Sida: antirétroviraux plus tôt pour réduire la mortalité, selon des médecins
Les antirétroviraux devraient être pris plus tôt pour réduire la mortalité des malades du Sida, montre une étude publiée dimanche et un nouvel agent contrôlerait mieux le virus que les médicaments existants chez des patients jamais traités, selon un essai clinique présenté le même jour.
L’étude conduite par le Dr Mari Kitahata, de l’Université de Washington (nord ouest) analyse des informations portant sur 8.374 séropositifs entre 1996 et 2006 dont le taux de cellules T-CD4 - des cellules clé du système immunitaire - variait de 351 à 500 cellules par millimètre cube de sang.
Le taux de CD4 d’une personne séronégative se situe entre 500 et 1200 mais quand il descend sous les 350, cela indique que le système immunitaire est sérieusement affaibli.
Quelque 30% des séropositifs concernés par l’étude ont commencé à prendre des antirétroviraux alors que 70% ont attendu que leur taux de CD4 tombe sous les 350 T-CD4/mm3.
Ce dernier groupe avait un risque de mourir 71% plus important que les séropositifs ayant débuté les antirétroviraux plus tôt, ont conclu ces chercheurs qui présentaient leur travaux à la 48e conférence annuelle sur les agents antimicrobiens et la chimiothérapie (ICAAC) réunie ce week-end à Washington.
“Ces données sont probantes et montrent que le risque de décéder paraît plus élevé si on attend pour commencer le traitement”, a relevé le Dr Anthony Fauci, directeur de l’Institut national américain des allergies et des maladies infectieuses qui a financé une partie de cette recherche.
Par ailleurs, les résultats d’un essai clinique présenté également à la conférence de l’ICAAC, montrent qu’un nouvel agent est plus efficace pour soigner les séropositifs jamais traités, que les antirétroviraux existants.
Ce médicament développé par la firme pharmaceutique américaine Merck et baptisé Isentress est le premier dans cette nouvelle classe d’anti-VIH (virus de l’immuno-déficience humaine) dite inhibiteur de l’intégrase, l’enzyme nécessaire à la reproduction du virus.
L’essai clinique de phase 3, la dernière avant la demande de commercialisation auprès de l’agence des médicaments (FDA), a révélé qu’après 48 semaines de traitement, Isentress (raltegravir, le nom de la molécule), réduisait la charge virale à des niveaux indétectables.
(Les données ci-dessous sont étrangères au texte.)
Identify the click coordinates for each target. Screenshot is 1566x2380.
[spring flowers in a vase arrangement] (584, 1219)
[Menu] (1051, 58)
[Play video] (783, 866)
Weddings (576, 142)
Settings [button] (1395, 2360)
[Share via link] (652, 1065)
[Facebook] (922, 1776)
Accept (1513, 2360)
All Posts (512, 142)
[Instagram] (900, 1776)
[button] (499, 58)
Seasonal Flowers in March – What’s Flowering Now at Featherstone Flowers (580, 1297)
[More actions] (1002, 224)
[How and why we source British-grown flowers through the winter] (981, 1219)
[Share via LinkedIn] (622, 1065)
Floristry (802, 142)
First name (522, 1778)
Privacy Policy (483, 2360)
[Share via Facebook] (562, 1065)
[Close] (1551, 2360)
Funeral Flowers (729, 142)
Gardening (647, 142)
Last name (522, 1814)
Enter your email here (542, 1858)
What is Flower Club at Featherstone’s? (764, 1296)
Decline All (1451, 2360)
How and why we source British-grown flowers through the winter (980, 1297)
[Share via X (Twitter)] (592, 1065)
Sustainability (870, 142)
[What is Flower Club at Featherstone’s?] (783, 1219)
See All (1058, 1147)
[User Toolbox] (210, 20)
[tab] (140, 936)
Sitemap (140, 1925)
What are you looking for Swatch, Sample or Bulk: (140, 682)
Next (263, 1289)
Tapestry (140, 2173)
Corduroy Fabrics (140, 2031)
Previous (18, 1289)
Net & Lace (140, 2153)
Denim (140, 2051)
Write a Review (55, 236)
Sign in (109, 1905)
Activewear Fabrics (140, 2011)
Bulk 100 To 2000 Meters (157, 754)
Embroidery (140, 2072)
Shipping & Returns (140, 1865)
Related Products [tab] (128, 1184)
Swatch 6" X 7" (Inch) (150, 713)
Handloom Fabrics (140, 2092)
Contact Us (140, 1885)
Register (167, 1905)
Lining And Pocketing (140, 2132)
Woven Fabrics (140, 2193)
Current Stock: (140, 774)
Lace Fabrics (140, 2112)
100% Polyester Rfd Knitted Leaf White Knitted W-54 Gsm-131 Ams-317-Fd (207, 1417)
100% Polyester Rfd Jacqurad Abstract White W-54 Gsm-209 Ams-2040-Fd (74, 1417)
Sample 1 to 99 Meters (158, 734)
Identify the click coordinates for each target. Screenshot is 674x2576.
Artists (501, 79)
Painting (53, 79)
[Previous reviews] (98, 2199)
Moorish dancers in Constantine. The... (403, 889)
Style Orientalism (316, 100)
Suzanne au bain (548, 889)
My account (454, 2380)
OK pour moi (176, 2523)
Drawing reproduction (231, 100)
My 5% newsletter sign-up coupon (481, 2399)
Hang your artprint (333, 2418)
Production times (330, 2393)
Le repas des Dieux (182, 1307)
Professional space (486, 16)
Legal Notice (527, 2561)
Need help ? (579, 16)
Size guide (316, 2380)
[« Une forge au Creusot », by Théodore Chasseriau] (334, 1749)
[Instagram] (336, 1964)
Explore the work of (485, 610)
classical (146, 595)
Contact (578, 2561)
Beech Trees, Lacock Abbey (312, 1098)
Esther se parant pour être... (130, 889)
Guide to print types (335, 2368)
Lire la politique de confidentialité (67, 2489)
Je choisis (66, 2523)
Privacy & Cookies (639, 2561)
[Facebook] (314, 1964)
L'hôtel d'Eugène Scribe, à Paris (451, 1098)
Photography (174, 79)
C’est-à-dire à moins de cinquante copies de VIH par millilitre de sang chez 86% des participants contre seulement 82% pour les malades traités avec l’Efavirenz, un antirétroviral plus ancien développé par Merck.
Les 500 participants à cette étude prenaient également deux autres antirétroviraux, le ténofovir et l’emtricitabine, a précisé Merck.
La FDA (Food and Drug Administration) avait donné son feu vert en octobre 2007 à la mise sur le marché de l’Isentress pour les patients dont l’infection commence à montrer des signes de résistance aux antirétroviraux déjà commercialisés.
Merck estime à environ 500.000 le nombre de patients traités aux Etats-Unis avec des cocktails d’antirétroviraux, dont jusqu’à 40% développent une résistance.
Selon des analystes, l’Isentress en comprimé rapporterait un milliard de dollars à Merck d’ici trois ans. Il concurrencerait l’Elvitegravir du laboratoire Gilead Sciences, actuellement objet d’essais cliniques.
Selon l’Organisation mondiale de la santé, 33 millions de personnes sont infectées dans le monde avec le VIH dont un million aux Etats-Unis.